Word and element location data
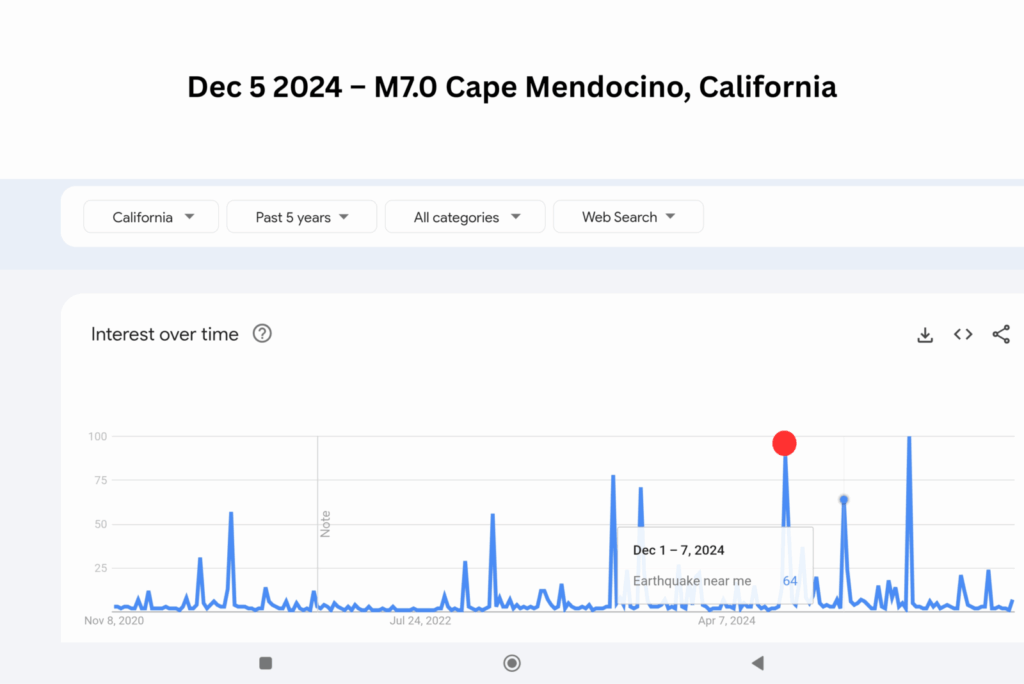Tap the Android home circle button

pyautogui.click(x=512, y=663)

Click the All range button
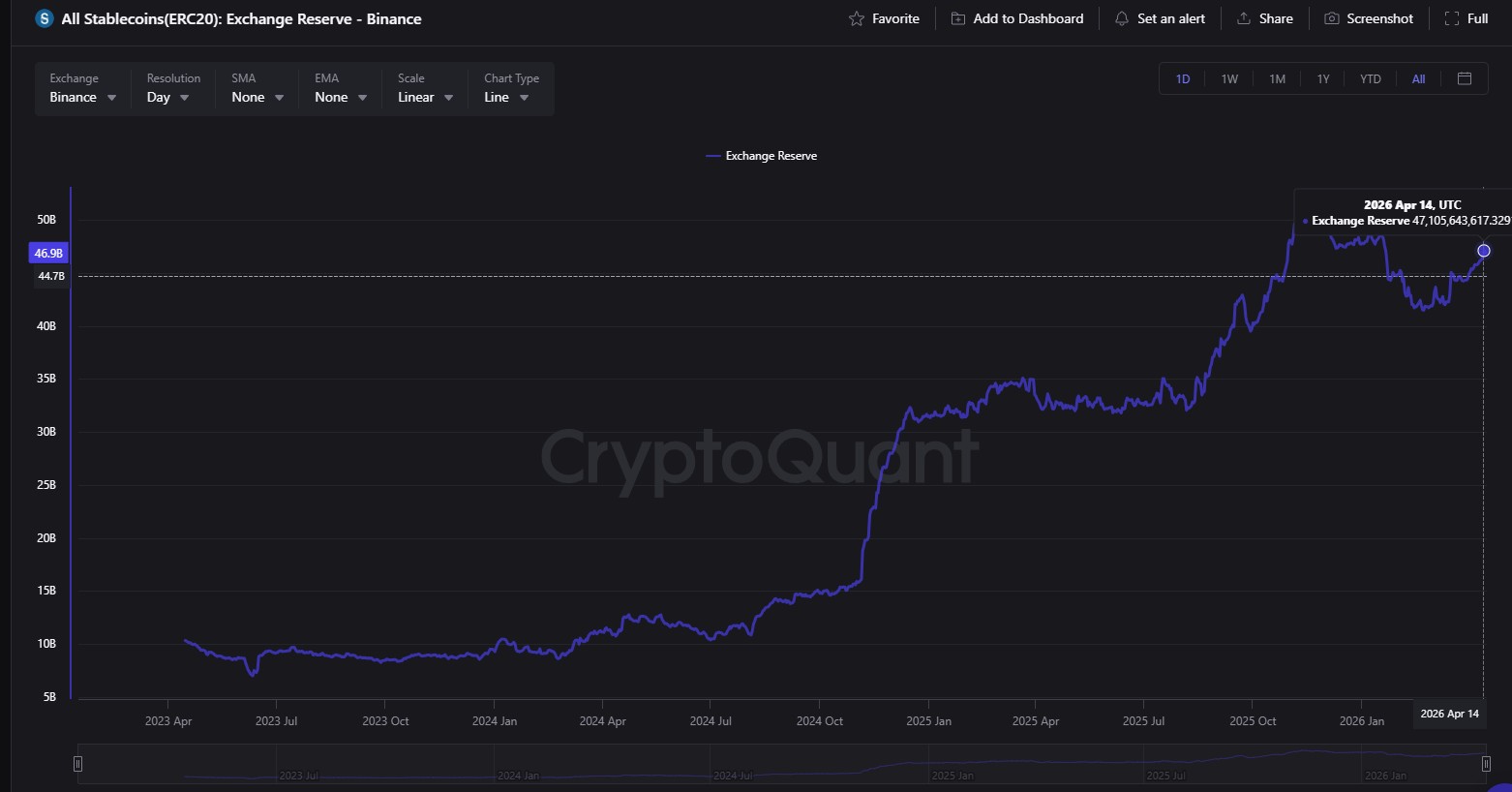pos(1417,78)
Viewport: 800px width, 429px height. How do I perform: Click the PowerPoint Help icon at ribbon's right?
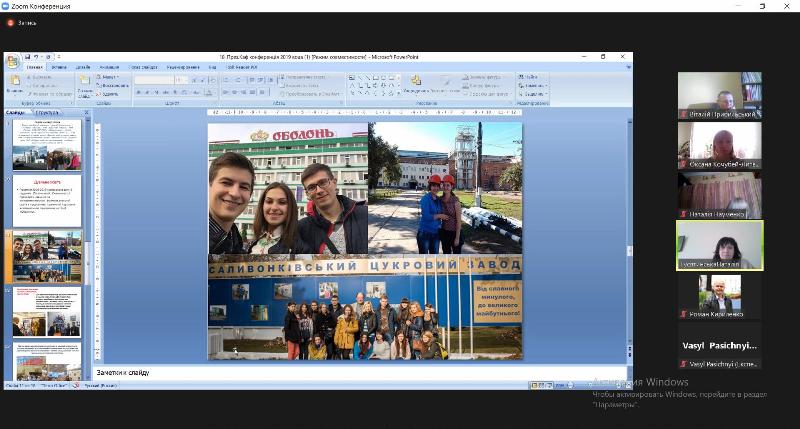(x=626, y=67)
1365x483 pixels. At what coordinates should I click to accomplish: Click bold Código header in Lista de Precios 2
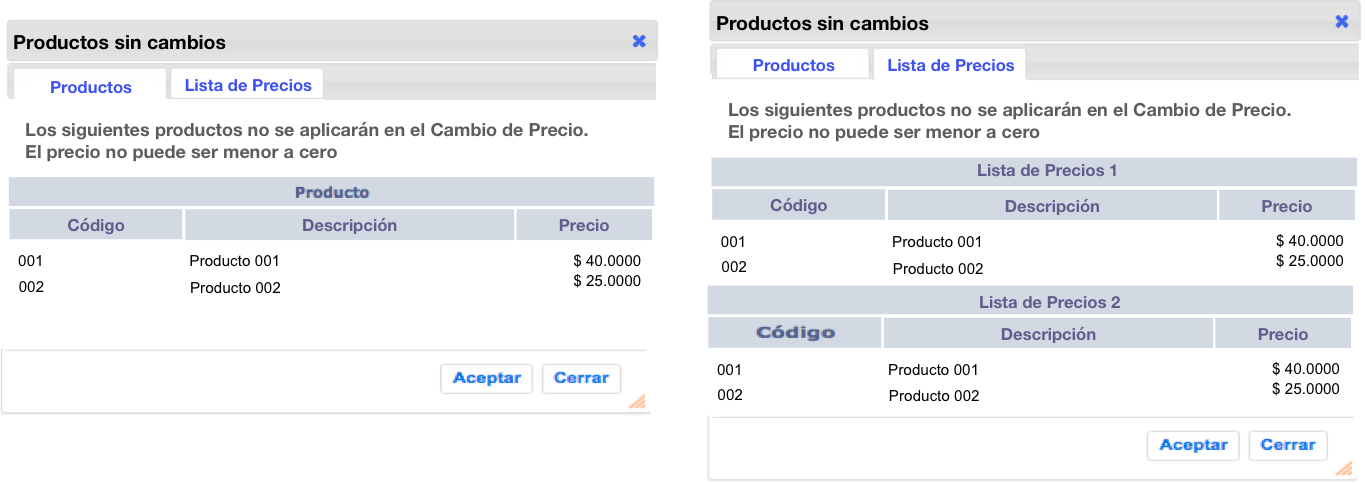[x=795, y=333]
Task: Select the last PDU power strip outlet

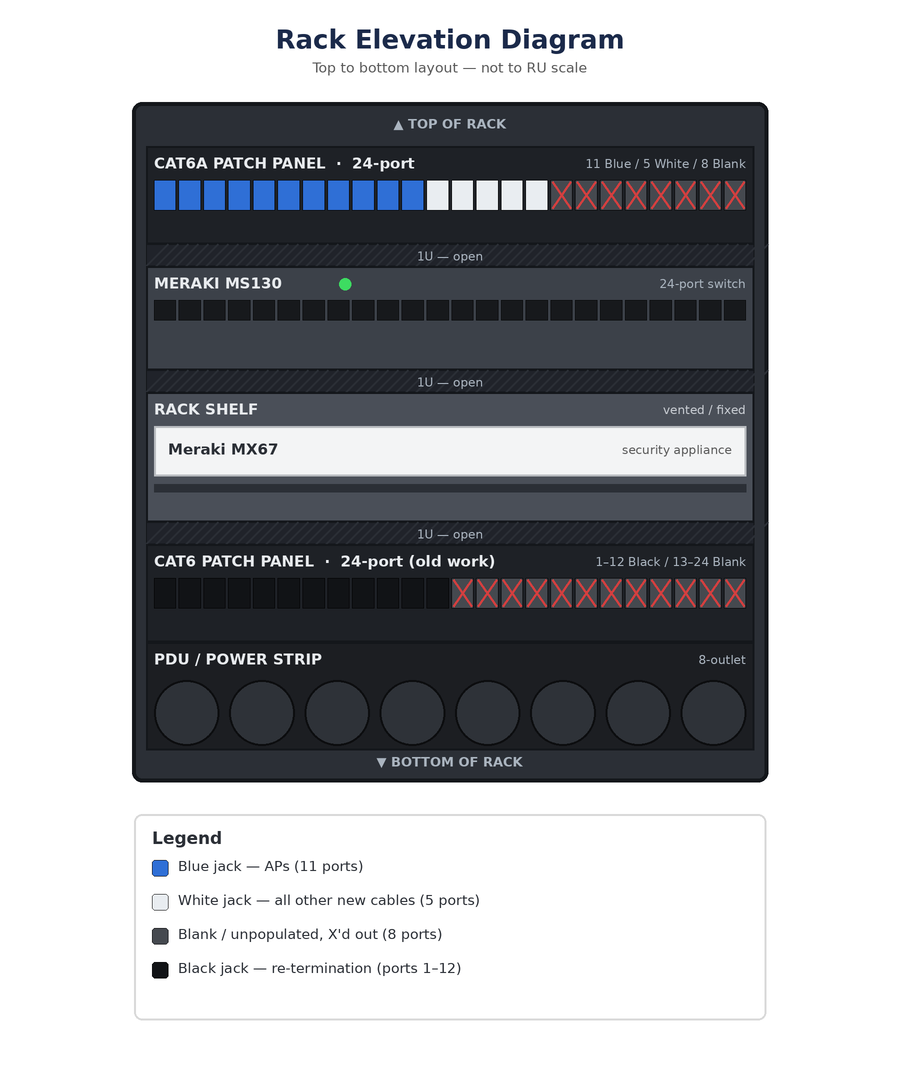Action: click(713, 713)
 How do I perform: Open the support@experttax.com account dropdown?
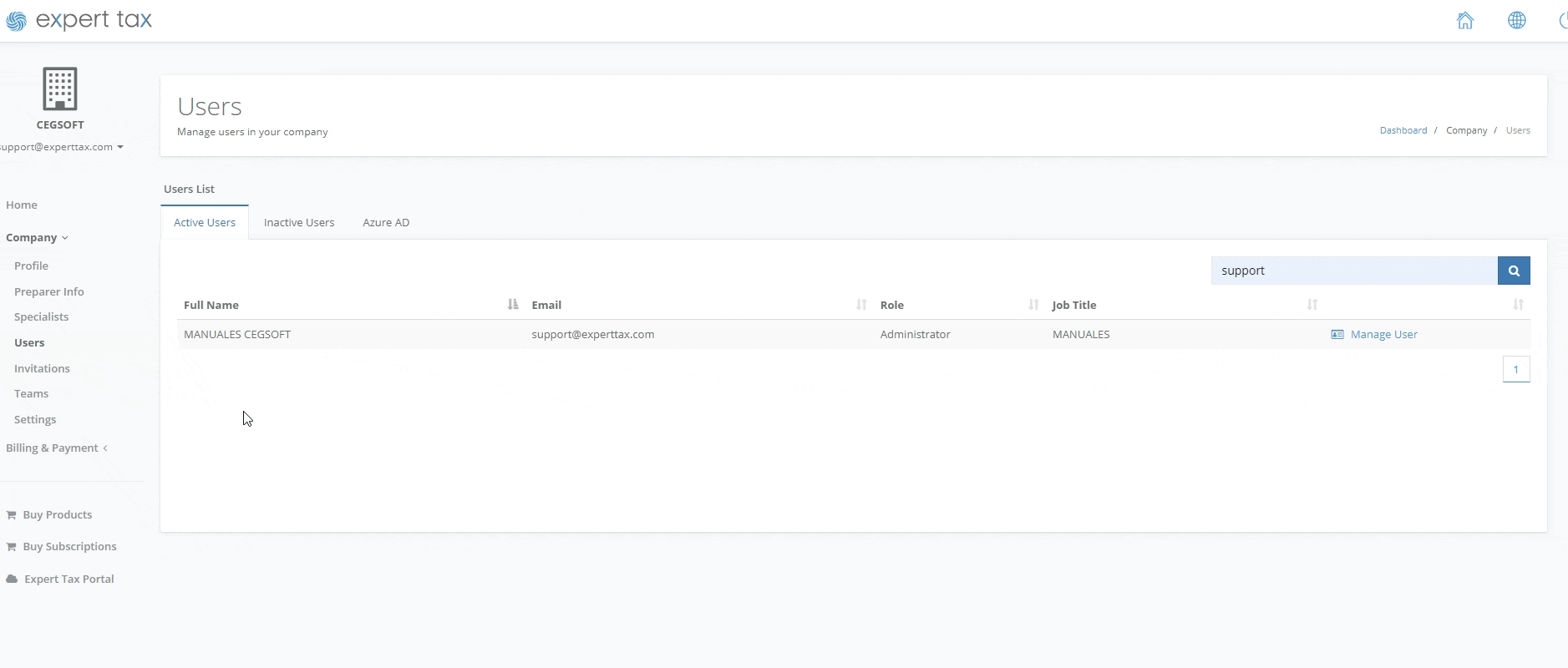[x=62, y=147]
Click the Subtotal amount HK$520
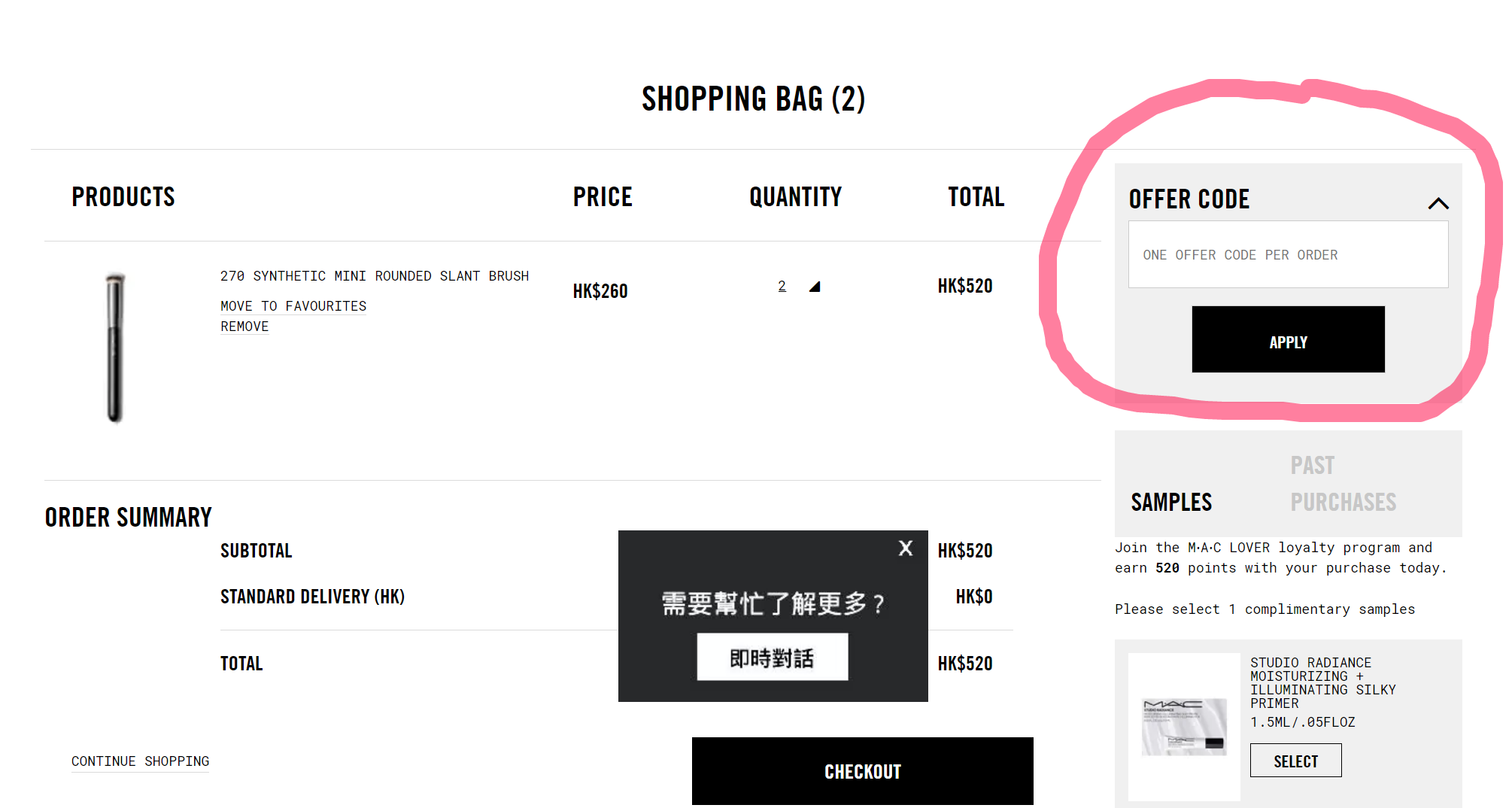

** Your task **
Format each line of the listing above as a Markdown table with two columns, Row for the line number and Text for the line itself, and skip any blank lines. Leave the pictures out of the table.

** Solution to the exercise **
| Row | Text |
|---|---|
| 1 | Tap the Android home circle button |
| 2 | pyautogui.click(x=512, y=663) |
| 3 | Click the All range button |
| 4 | pos(1417,78) |
| 5 | Viewport: 800px width, 429px height. How do I perform: Click the PowerPoint Help icon at ribbon's right? |
| 6 | (x=626, y=67) |
| 7 | 1365x483 pixels. At what coordinates should I click to accomplish: Click bold Código header in Lista de Precios 2 |
| 8 | [x=795, y=333] |
| 9 | Task: Select the last PDU power strip outlet |
| 10 | Action: click(713, 713) |
| 11 |  How do I perform: Open the support@experttax.com account dropdown? |
| 12 | [x=62, y=147] |
| 13 | Click the Subtotal amount HK$520 |